The HHS’ Office for Civil Rights has reported its 8th financial penalty in 2025. The last financial penalty announced involved alleged violations of the HIPAA Security Rule’s risk analysis provision and the HIPAA Breach Notification Rule. Vision Upright MRI LLC, a magnetic resonance imaging (MRI) service company in California, agreed to pay a $5,000 financial penalty to resolve its alleged HIPAA violations.
OCR currently has enforced 9 penalties under the risk analysis enforcement initiative. OCR targets risk analysis compliance because it is a basic Security Rule requirement for risk management and enforces safety measures to protect the confidentiality, availability, and integrity of electronic protected health information (ePHI). The inability to perform a detailed and correct risk analysis is a common HIPAA violation.
OCR additionally seems to be focusing on Breach Notification Rule compliance. Under the HIPAA Breach Notification Rule, covered entities need to issue notifications to the HHS Secretary (through the OCR breach portal) and the impacted persons within 60 days of learning about a data breach. When 500 or more individuals are affected by a data breach, it is also required to issue a media notice. This is OCR’s second HIPAA compliance case in 2025 that included a penalty for a HIPAA Breach Notification Rule violation.
Vision Upright MRI offers its services in one place in San Jose, California. On December 1, 2020, OCR advised Vision Upright MRI that OCR had started investigating the healthcare provider’s HIPAA compliance. There is no mention in the settlement agreement about OCR’s discovery of the data breach since the data breach wasn’t reported to OCR, and no affected person received a breach notification. The California Attorney General likewise does not seem to know about the breach. The only breach report published on the OCR breach portal involving Vision Upright MRI was listed on March 10, 2025 with 23,031 impacted individuals.
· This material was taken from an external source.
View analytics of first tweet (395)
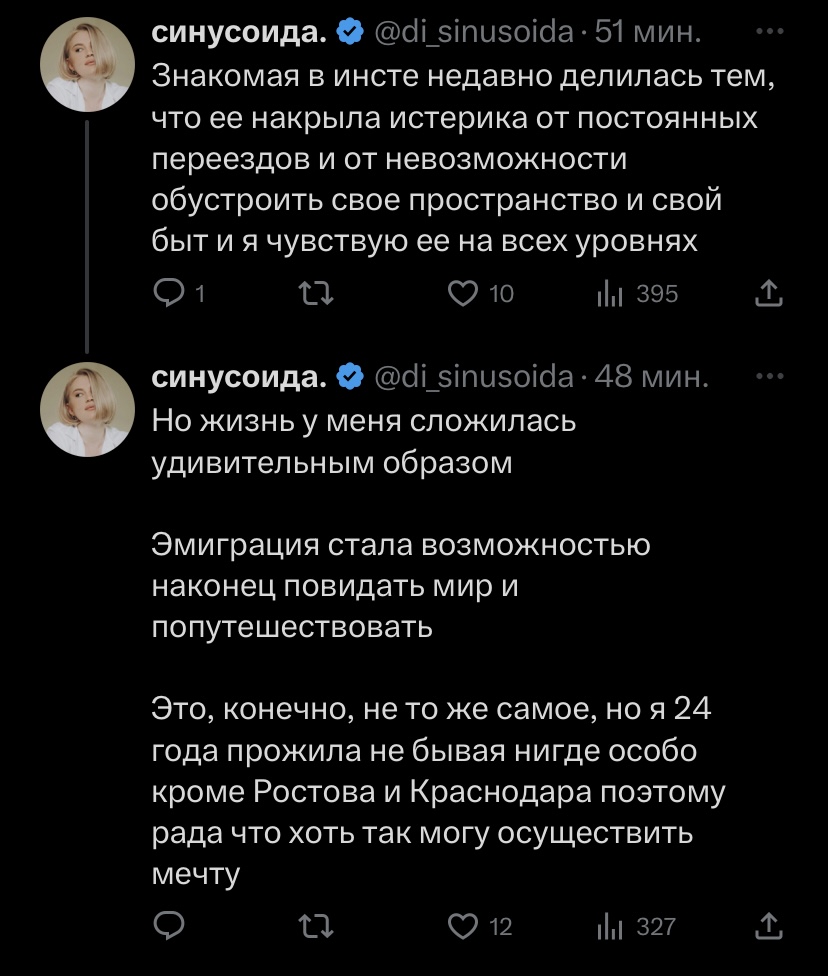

According to OCR’s investigation, Vision Upright MRI had never performed a risk analysis to determine risks and vulnerabilities to ePHI, and likewise did not advise the impacted individuals within 60 days of discovering a data breach. OCR stated the ePHI of 21,778 people, which includes medical pictures and related ePHI, was kept on an unprotected Picture Archiving and Communication System (PACS) server. Vision Upright MRI used the server and PACS for saving, accessing, and managing radiology pictures. The investigation also revealed that an unauthorized third party, maybe a hacker or a security researcher, accessed the server.
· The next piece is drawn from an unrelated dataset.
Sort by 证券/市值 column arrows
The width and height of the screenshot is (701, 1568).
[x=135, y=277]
The terms of settlement state that $5,000 will be paid by Vision Upright MRI as a financial penalty. The healthcare provider will also implement a corrective action plan (CAP) to be HIPAA compliant. OCR will monitor compliance with the CAP for 2 years. The CAP needs Vision Upright MRI to perform a risk analysis to determine risks and vulnerabilities to ePHI; create, implement, and keep a risk management plan to minimize any risks and vulnerabilities discovered through the risk analysis to a minimal and tolerable level; create, implement, and retain guidelines and procedures in compliance with the HIPAA Rules; circulate the guidelines and procedures to the employees and offer HIPAA training; and send breach notifications to the HHS, the media, and the impacted persons.
Cybersecurity threats impact both big and small healthcare organizations. Thus, small providers should also perform risk analyses to determine probable risks and vulnerabilities to PHI to protect them.